Moneybox

Coming Soon: Jobs!

Why employment will rebound sooner than you think.

The jobs are coming

Like some gothic serial novelist, the Bureau of Labor Statistics delivers another chapter of the same grim tale on the first Friday of every month. In October, the unemployment rate spiked to 10.2 percent, the highest since April 1983. Since December 2007, payroll employment has fallen by 7.3 million jobs. The ratio of unemployed workers to job openings is 6.1 to 1; in December 2007, it was 1.7 to 1.

But some recent data points, and an understanding of the behavior of companies at different phases of the business cycle, suggest we’ll have job creation sooner rather than later.

Before things get better, they have to get worse more slowly. That’s already happening. After the credit meltdown, companies prepared for Armageddon by hacking jobs indiscriminately. Between November 2008 and April 2009, employers reduced payrolls by 645,000 per month. But in October, BLS reported that the U.S. economy lost 190,000 jobs, and it revised down the job loss figures for August and September. First-time unemployment claims are falling.
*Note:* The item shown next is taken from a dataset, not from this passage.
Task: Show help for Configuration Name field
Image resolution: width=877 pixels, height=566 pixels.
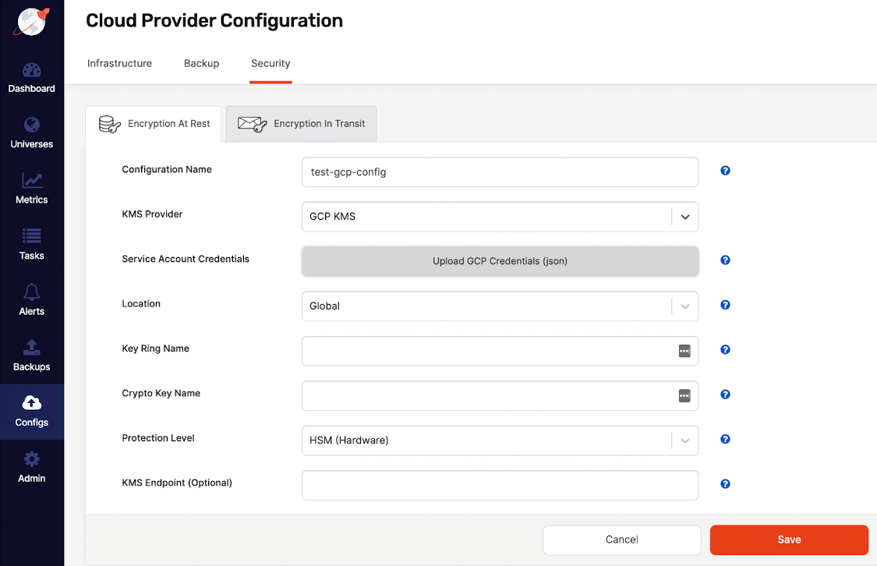Action: coord(725,171)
Other data give more reason to hope. In the third quarter, productivity—econospeak for companies doing more work with the same amount of labor—rose at a 9.5 percent annual rate. We’ve just witnessed the fastest two-quarter productivity surge since the first year of the Kennedy administration. Economists can read these omens the way Roman priests read chicken entrails. And here’s one of their explanations: Just as investors and businesspeople don’t believe things could ever go wrong at the peak of the boom, they have difficulty imagining things can get better at the trough of the bust. And so they respond to rising demand not by hiring new employees but by coaxing existing employees to work harder. But just as hamsters can run only so fast on their treadmills, there are limits to productivity growth. “If you look at economies over many centuries, you can’t grow productivity for 7 or 9 percent for more than two or three quarters,” said Lakshman Achuthan, managing director at New York-based Economic Cycle Research Institute, whose leading employment indicators are looking up. “At a certain point, people will start to collapse at work.” Should the economy expand in the fourth quarter at the same 3.5 percent annual rate it did in the third quarter—as it shows every sign of doing—companies won’t have any choice but to hire, says Michael Darda, chief economist at MKM Partners. “There’s an outside chance we could see job growth by the end of the year.”
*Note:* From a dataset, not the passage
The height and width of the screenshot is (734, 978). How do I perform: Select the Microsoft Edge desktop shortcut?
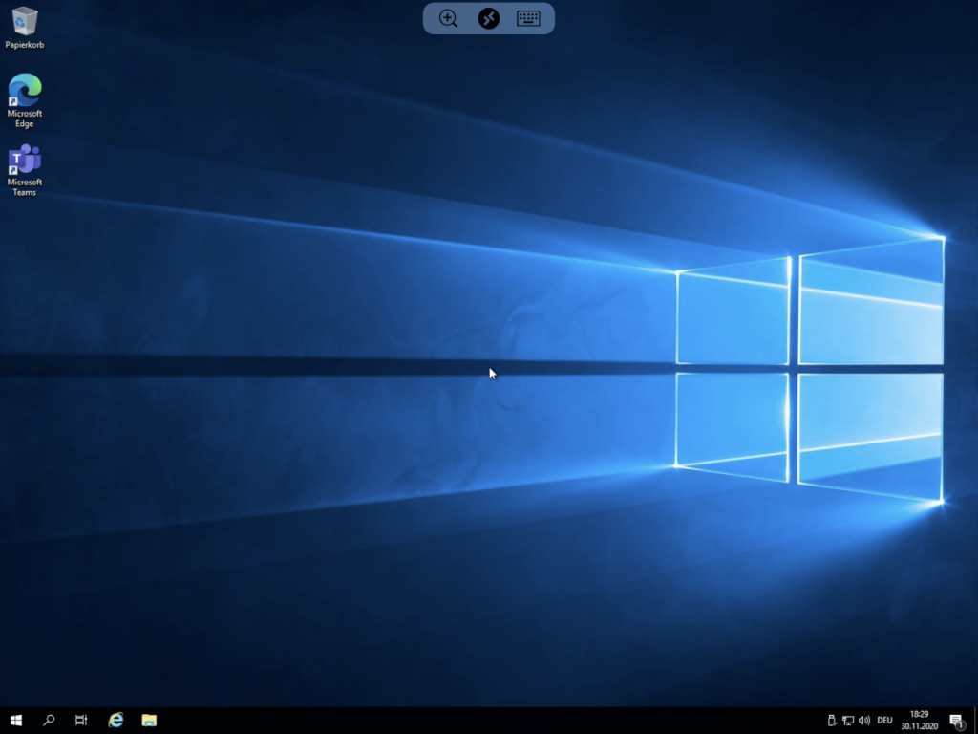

In October, even as companies were cutting jobs, John Deere and Caterpillar recalled some laid-off factory workers and City Center, the mammoth casino-hotel-condo complex in Las Vegas, began hiring 12,000 workers for its December opening. According to Challenger, Gray & Christmas, in October companies announced they plan to hire 57,520 workers, the highest number since July 2007—and nearly eight times the total from October 2008.

Layoffs and restructurings are continuing at blue-chip companies: Time Inc., Johnson & Johnson, and Microsoft have announced workforce reductions in recent weeks. But we shouldn’t expect job growth to come from the Fortune 500. According to a new study from the Kauffman Foundation, companies less than five years old created nearly two-thirds of net new jobs in 2007. Growth will come from the two guys subletting an office suite in Palo Alto who may be creating the next Google, or from the hole-in-the-wall Mexican spot that could be the next Chipotle.

That’s what Leo and Oliver Kremer are hoping. The twentysomething brothers last year left Berkeley for New York. Victims of the slack job market, they decided to create their own jobs—by opening Dos Toros Tacqueria, a San Francisco-style Mexican food joint near Union Square. “Really, it was a great time to open a business,” said Leo Kremer. “You can negotiate for good rents, and find really great locations.” After a few Craigslist postings generated more than 200 résumés, they hired eight full-time and seven part-time workers. With its biodegradable utensils, chairs made from reclaimed barn word, and locally raised chicken, Dos Toros, which opened the night before Halloween, is tapping into the ethos of sustainability.

If the incipient recovery in the economy is to be sustained—and if the bearishness about employment will be overcome—it will be by the likes of these two bulls.

Jessica Ramirez contributed to this story, which also appears in Newsweek.